# Work request 1
Reproduce, word for word, the part of the aquarium plants article below between "If you're a" and "even more important.", inclusive.
# Work request 2
According to the aquarium plants article below, what three basic needs must be provided for plants to flourish?
# Work request 3
Continue the article on beginner aquarium plants below from its last sentence.
Selected excerpt Block Start
Natural plants are the perfect choice for any aquariums, and they're almost a required for Aquascapes. To do it right, you'll need to choose plants that won't immediately die. (It happens to all of us at some point.) Here are the best freshwater plant choices for beginners.
Adding live plants to your aquarium is the best thing you can do for the health of your aquarium. A side effect of live plants is they also look super amazing. Seriously, some of the most appealing aquariums online are made using live plants & hardscapes.
If you're a beginner, aquariums like the one pictured above may seem like they're out of reach, but—given some patience and the right knowledge—you'll be quickly on your way to creating beautiful scenes like that in your aquarium. We have put together a list of the best freshwater aquarium plants for beginners.
While most aquarium plants aren't as sensitive as fish when it comes to water parameters, you'll still need to provide some basic needs for plants to flourish. Mainly: light, nutrients, and CO2. This is true of all plants, but when you're growing live plants in an aquarium, it's even more important.
Getting these three aspects right will guarantee great plant growth in your planted aquarium, and you'll find yourself doing regular trimming and maintenance on thriving plants within a few weeks! (If you need some help trimming and maintaining aquarium plants correctly then check out our trimming guide here).
Selected excerpt Block End
Supplied information Block Start
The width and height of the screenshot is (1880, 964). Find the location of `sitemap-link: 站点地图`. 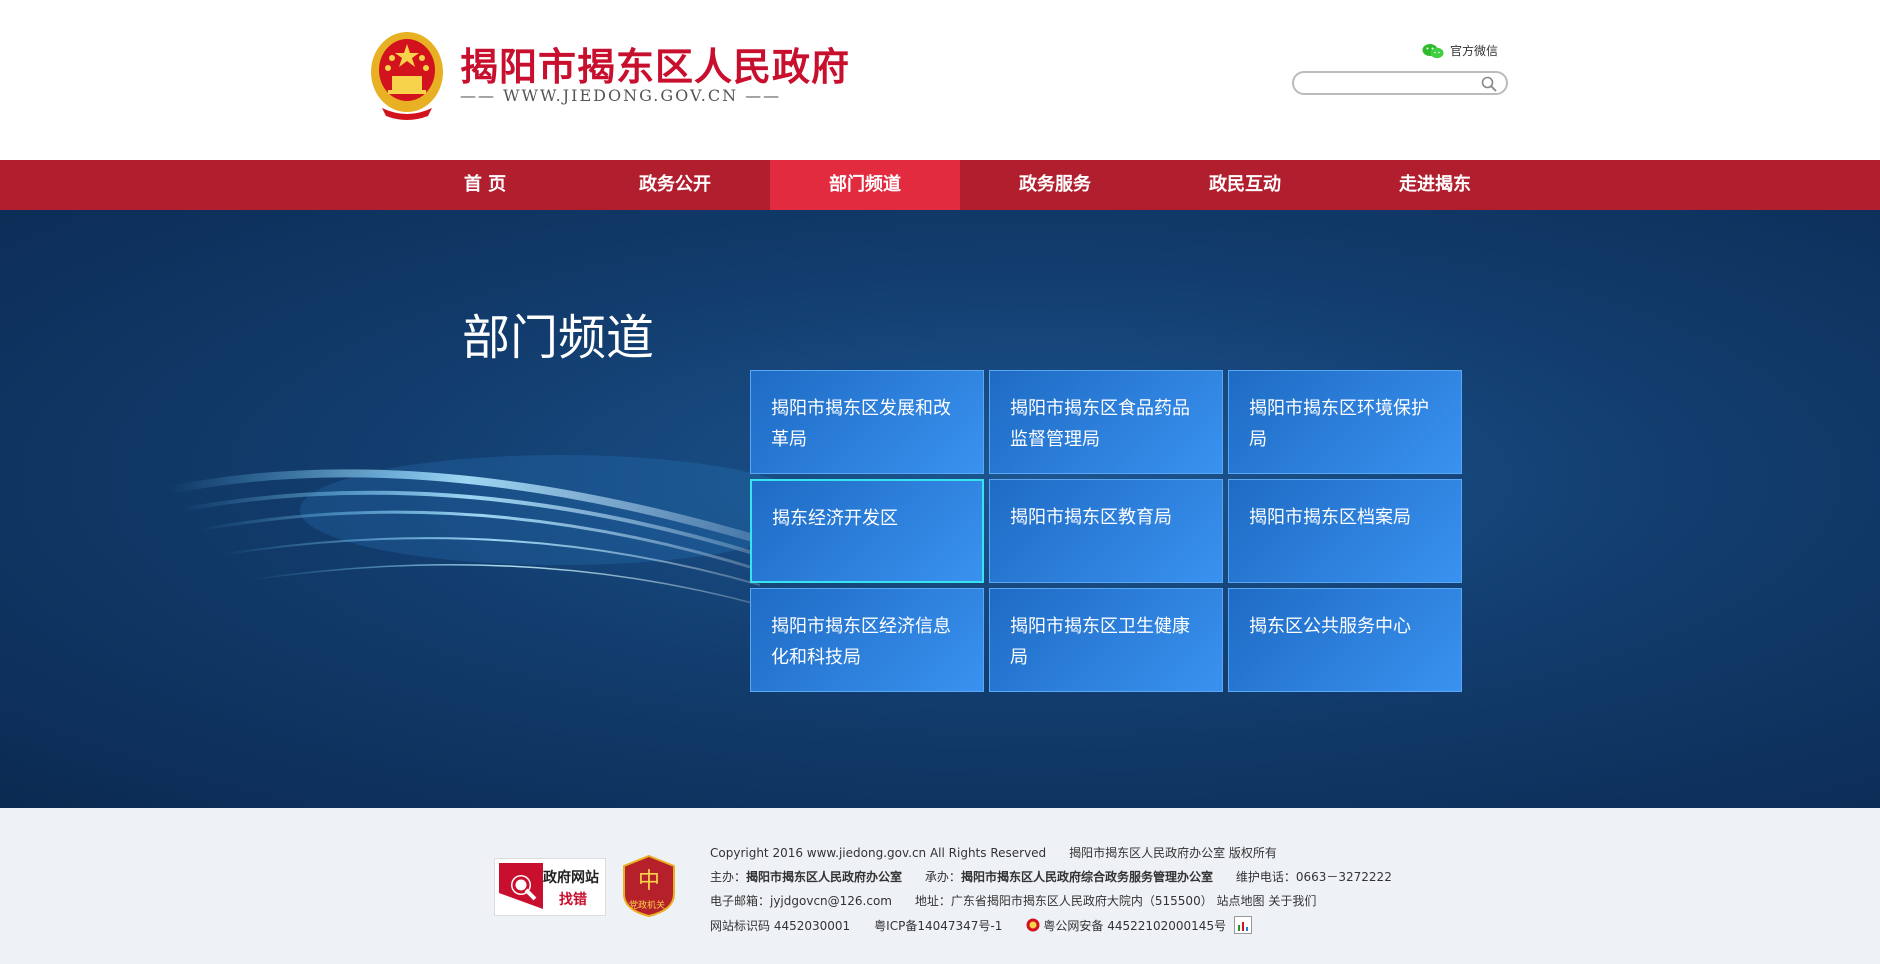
Supplied information Block End
# Written response 1
If you're a beginner, aquariums like the one pictured above may seem like they're out of reach, but—given some patience and the right knowledge—you'll be quickly on your way to creating beautiful scenes like that in your aquarium. We have put together a list of the best freshwater aquarium plants for beginners.
While most aquarium plants aren't as sensitive as fish when it comes to water parameters, you'll still need to provide some basic needs for plants to flourish. Mainly: light, nutrients, and CO2. This is true of all plants, but when you're growing live plants in an aquarium, it's even more important.

# Written response 2
Light, nutrients, and CO2.

# Written response 3
10 Best Aquarium Plants For Beginners
These live aquarium plants are proven to be hard to kill, and tolerable to a variety of water conditions. If this is your first planted tank, you can't go wrong with these aquatic plants for freshwater aquariums:
1. Java Moss
Java Moss is the most common live aquarium plant you'll see in aquariums. It literally grows like a weed. While it thrives when given pressurized CO2, it also grows relatively quickly in medium light conditions. Java Moss is usually trimmed early & often to maintain a sort of 'carpet' across the bottom of the aquarium.
It's also great for shrimpkeeping, as it provides good cover for baby shrimp. Note that this live aquarium plant needs to be anchored to something heavy to prevent it from floating to the top of your tank.
Here are the ideal conditions for Java Moss:
- Water Conditions: 72-90 Degrees Farenheight. (Fastest at 73 degrees.) High water movement helps increase growth rate.
- Lighting Conditions: Highly tolerable. Best growth in Medium to High light.
- Appearance: low growth pattern; tends to create 'carpets' if trimmed correctly.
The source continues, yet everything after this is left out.